In a statement for the record shared ahead of a House Financial Services subcommittee hearing on cyber threats and consumer data today, the American Bankers Association offered support for legislation that “closes regulatory gaps that put the financial system and consumers at risk.” The association told the subcommittee that any new legislation on data privacy should take into consideration the existing laws that apply to financial institutions—including the Gramm-Leach-Bliley Act, Fair Credit Reporting Act and Right to Financial Privacy Act—and should “avoid new requirements that duplicate or are inconsistent with those laws.”
As bills are introduced requiring the private sector to report cyber-attacks and ransomware payments to the Department of Homeland Security, ABA emphasized that simply reporting on those incidents is not enough. The association urged Congress to ensure that the federal government shares threat information and provides tools to help businesses mitigate the effects of the attacks and prevent future ones.

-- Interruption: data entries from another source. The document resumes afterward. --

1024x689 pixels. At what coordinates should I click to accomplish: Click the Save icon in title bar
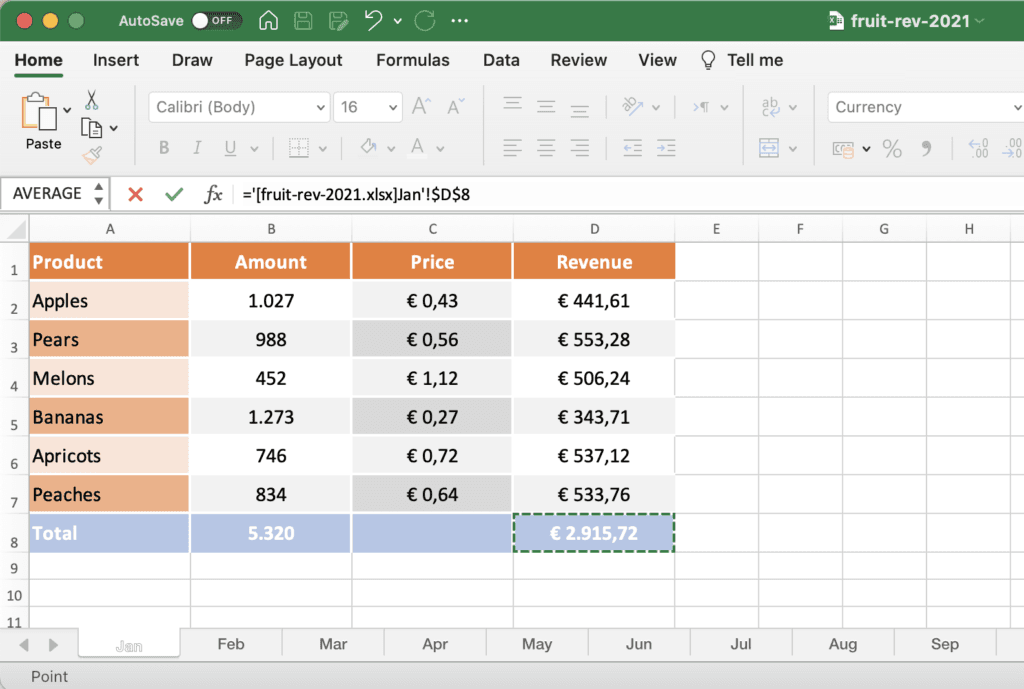(304, 20)
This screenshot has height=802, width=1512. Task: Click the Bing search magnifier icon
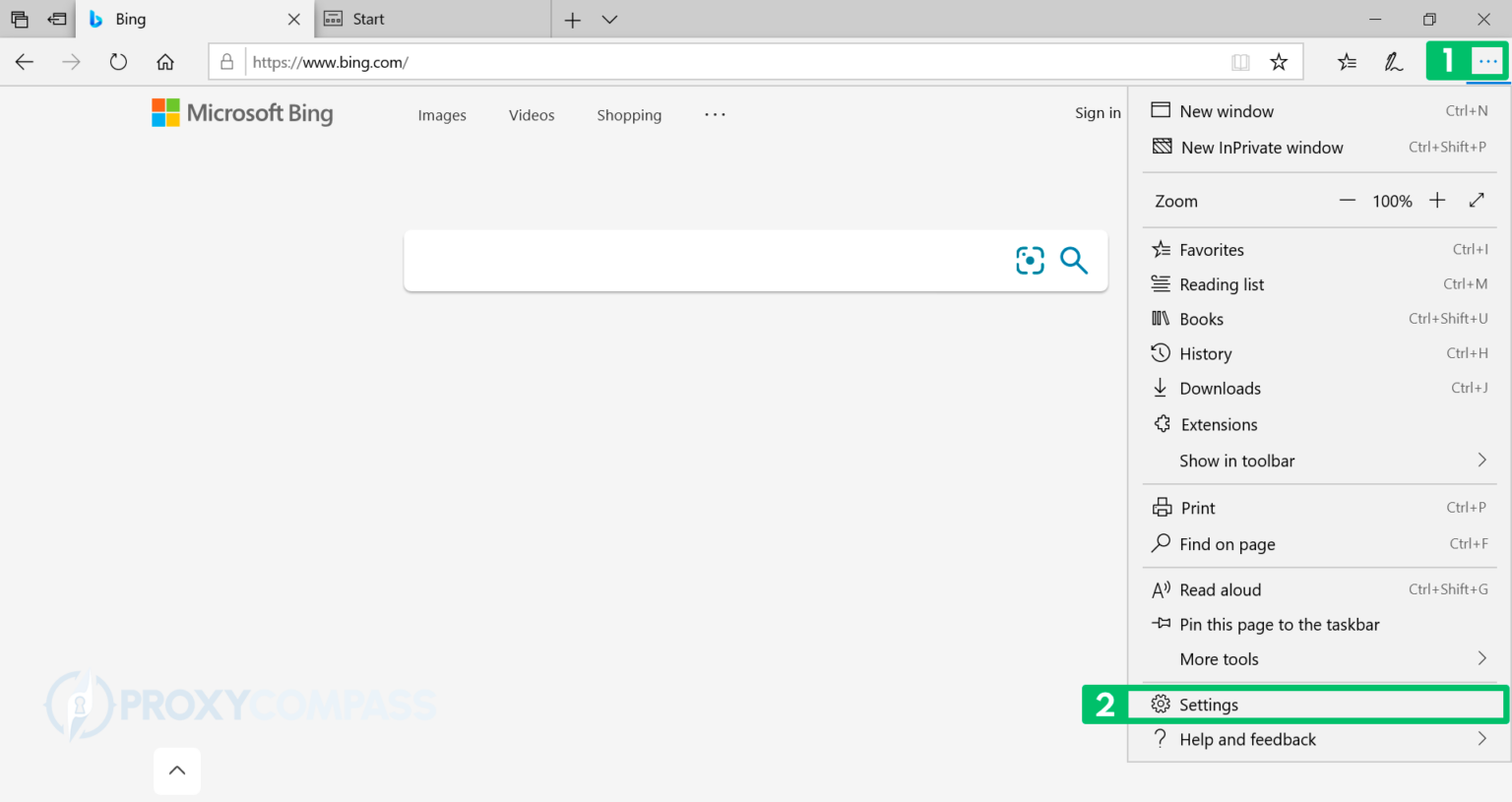[1073, 260]
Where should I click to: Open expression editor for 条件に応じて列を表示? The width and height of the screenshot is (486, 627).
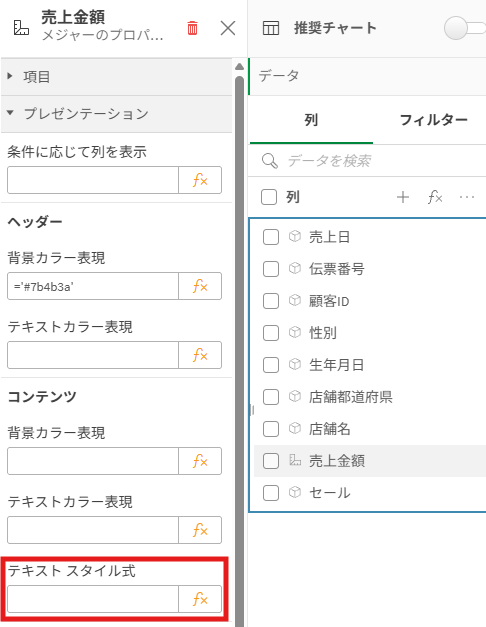[200, 180]
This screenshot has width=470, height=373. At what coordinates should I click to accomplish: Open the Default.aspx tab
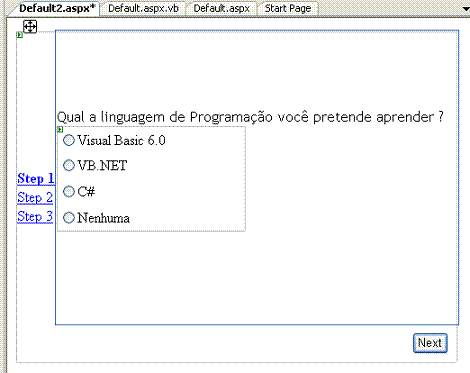[222, 8]
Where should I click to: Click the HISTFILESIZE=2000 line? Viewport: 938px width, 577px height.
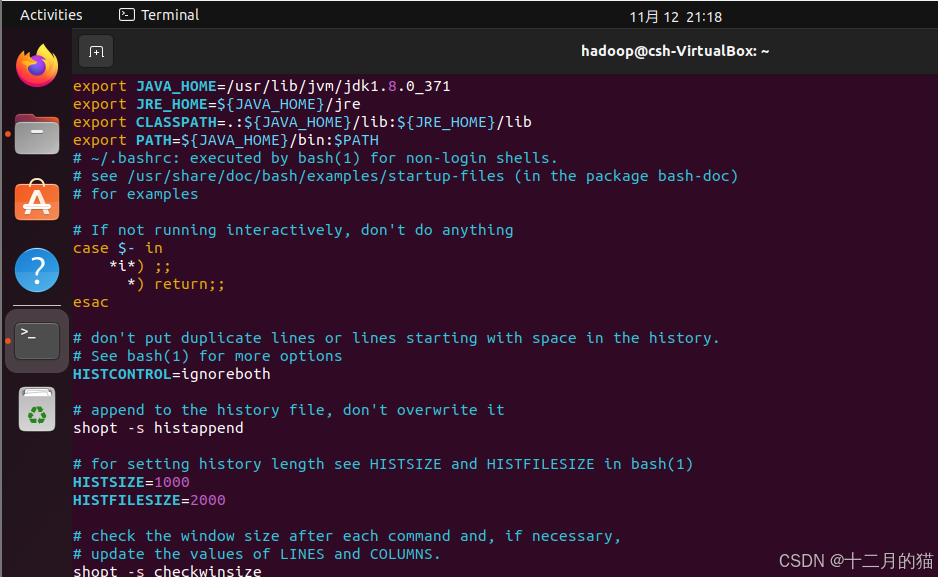click(149, 500)
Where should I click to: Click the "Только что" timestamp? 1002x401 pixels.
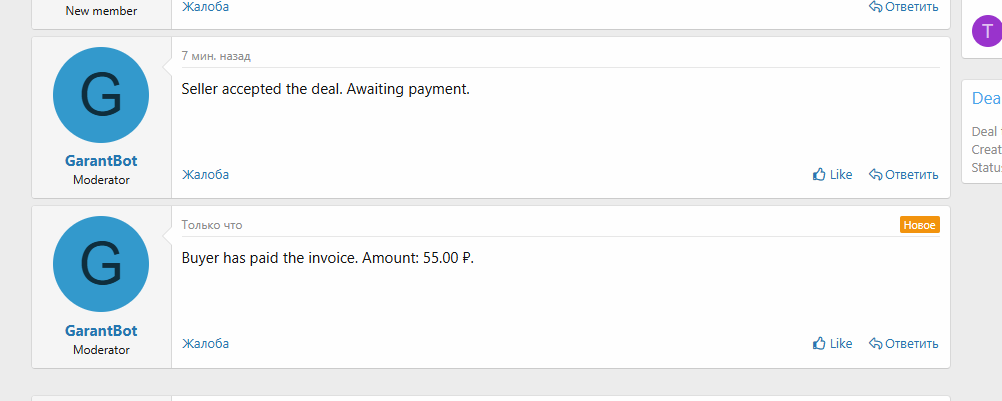click(x=212, y=225)
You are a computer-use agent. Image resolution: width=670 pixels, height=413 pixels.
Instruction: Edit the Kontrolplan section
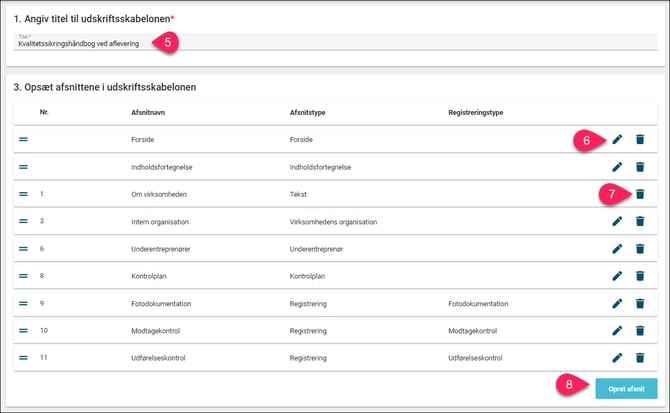(617, 275)
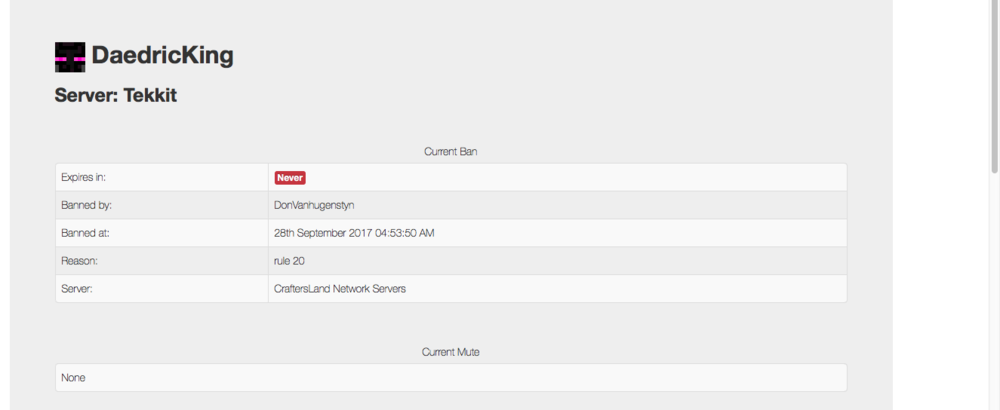Click the Current Mute table caption

click(451, 352)
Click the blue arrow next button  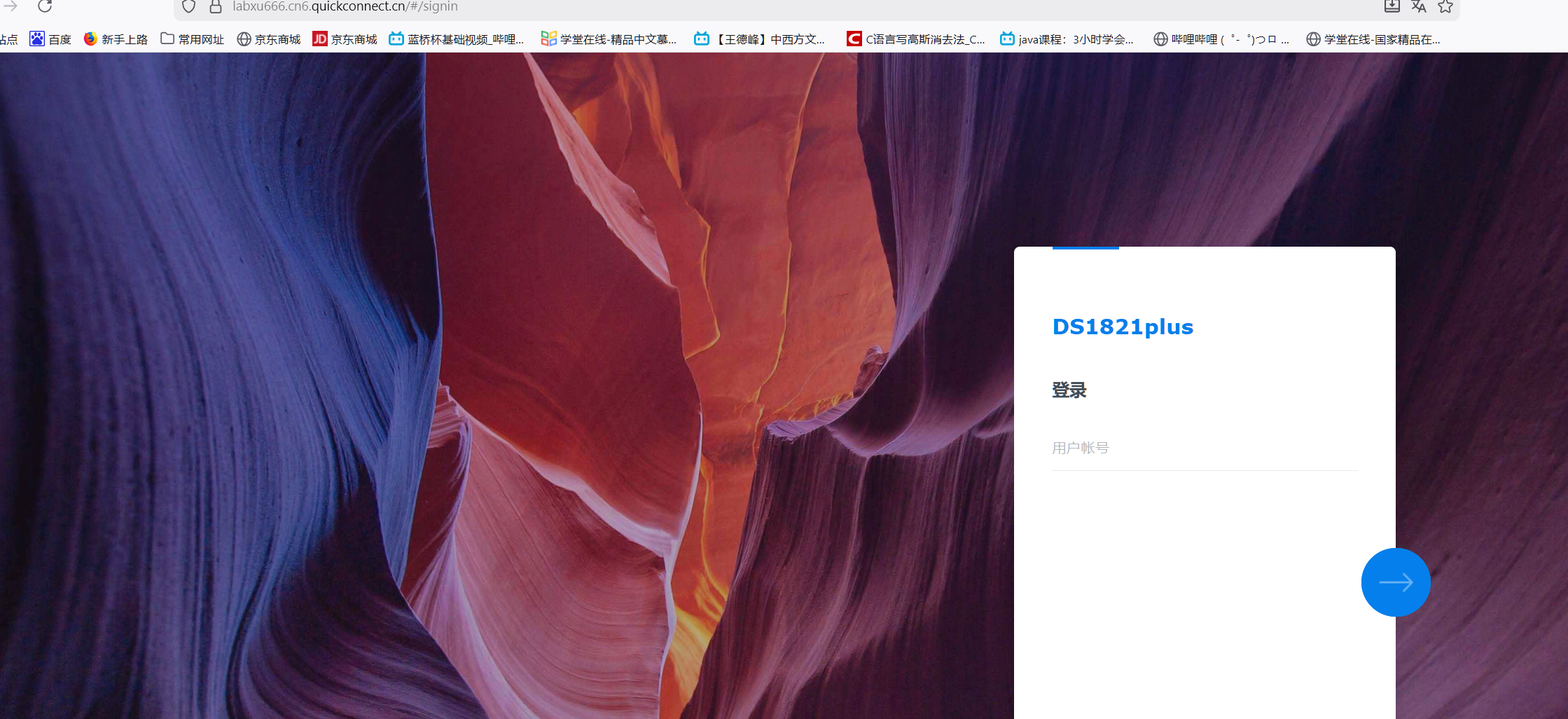[x=1395, y=582]
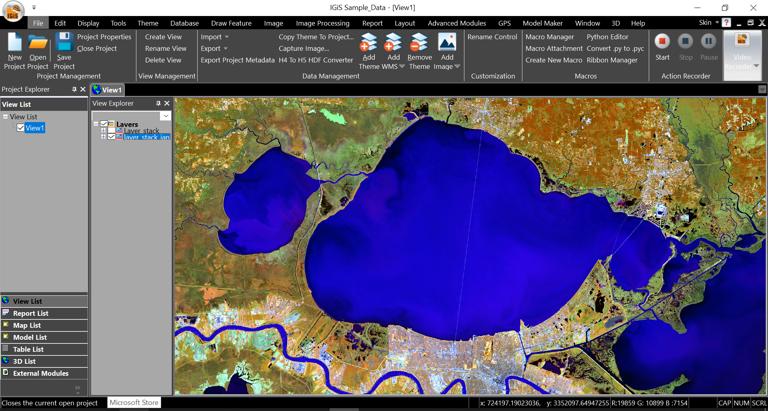The height and width of the screenshot is (411, 768).
Task: Switch to the View1 tab
Action: (x=108, y=90)
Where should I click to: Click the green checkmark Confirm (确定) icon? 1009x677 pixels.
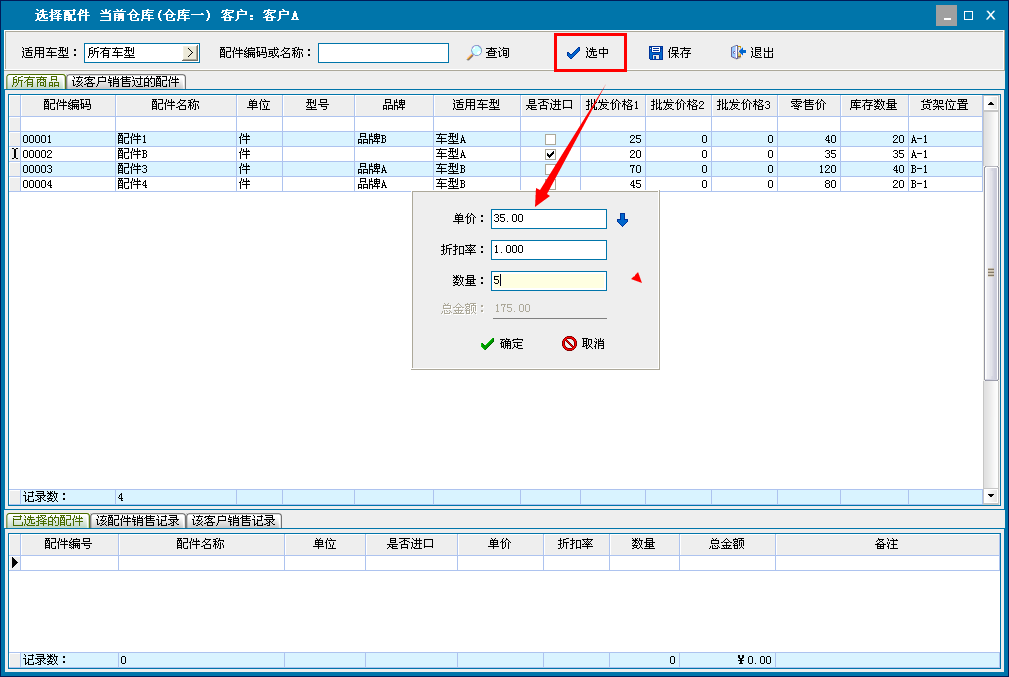click(x=487, y=344)
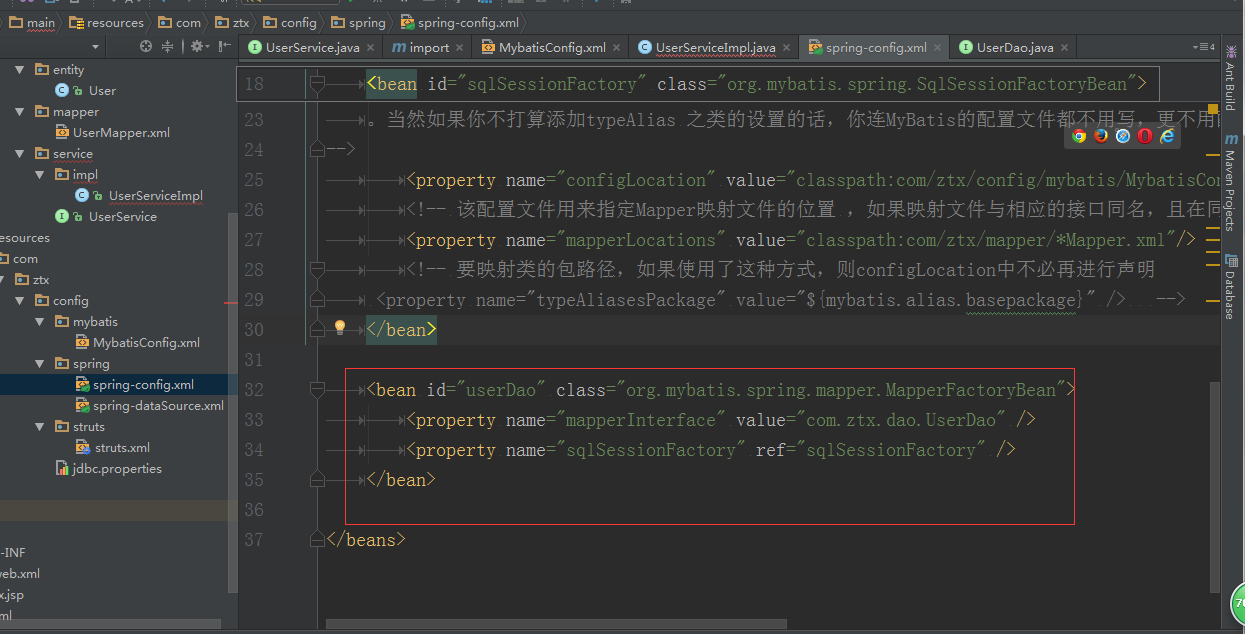Click the Internet Explorer preview icon
This screenshot has height=634, width=1245.
pos(1167,136)
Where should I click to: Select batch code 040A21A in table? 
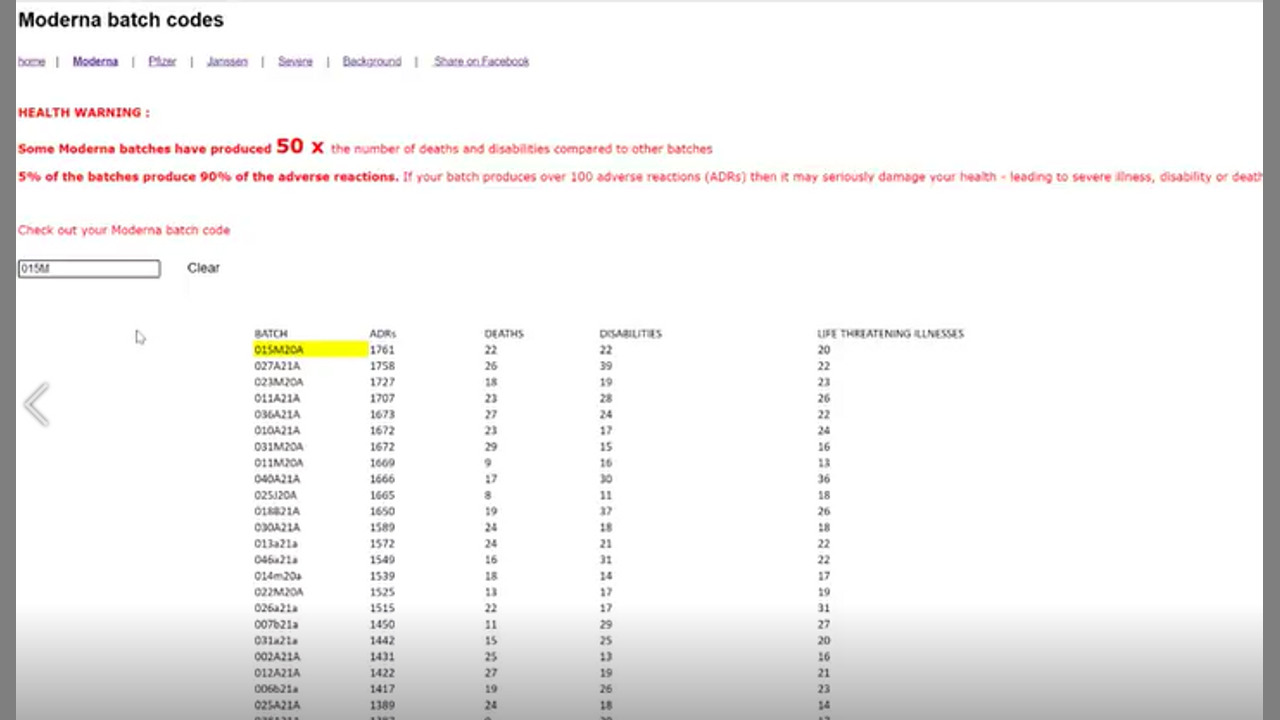(277, 479)
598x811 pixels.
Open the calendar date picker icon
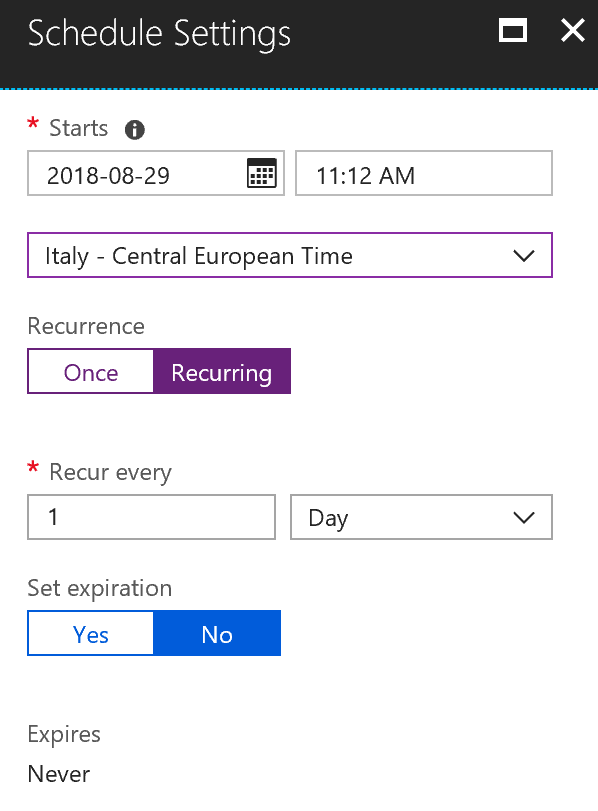[262, 173]
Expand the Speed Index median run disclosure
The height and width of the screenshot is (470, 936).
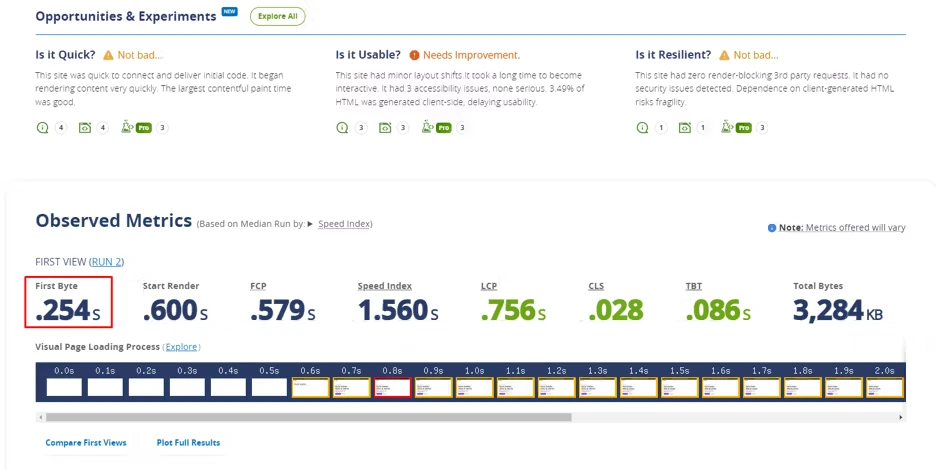[x=311, y=224]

ABA said that Congress, the Federal Reserve and other policymakers should ensure that the rules that apply to banks should also be applied to any entity that offers bank-like products or services. “Monoline fintech firms, nonbank payment providers, large technology firms and decentralized finance technologies like cryptocurrency have entered the market and some are seeking access to the payments system, while seeking to avoid the full bank regulatory framework including data privacy and consumer protections,” ABA said.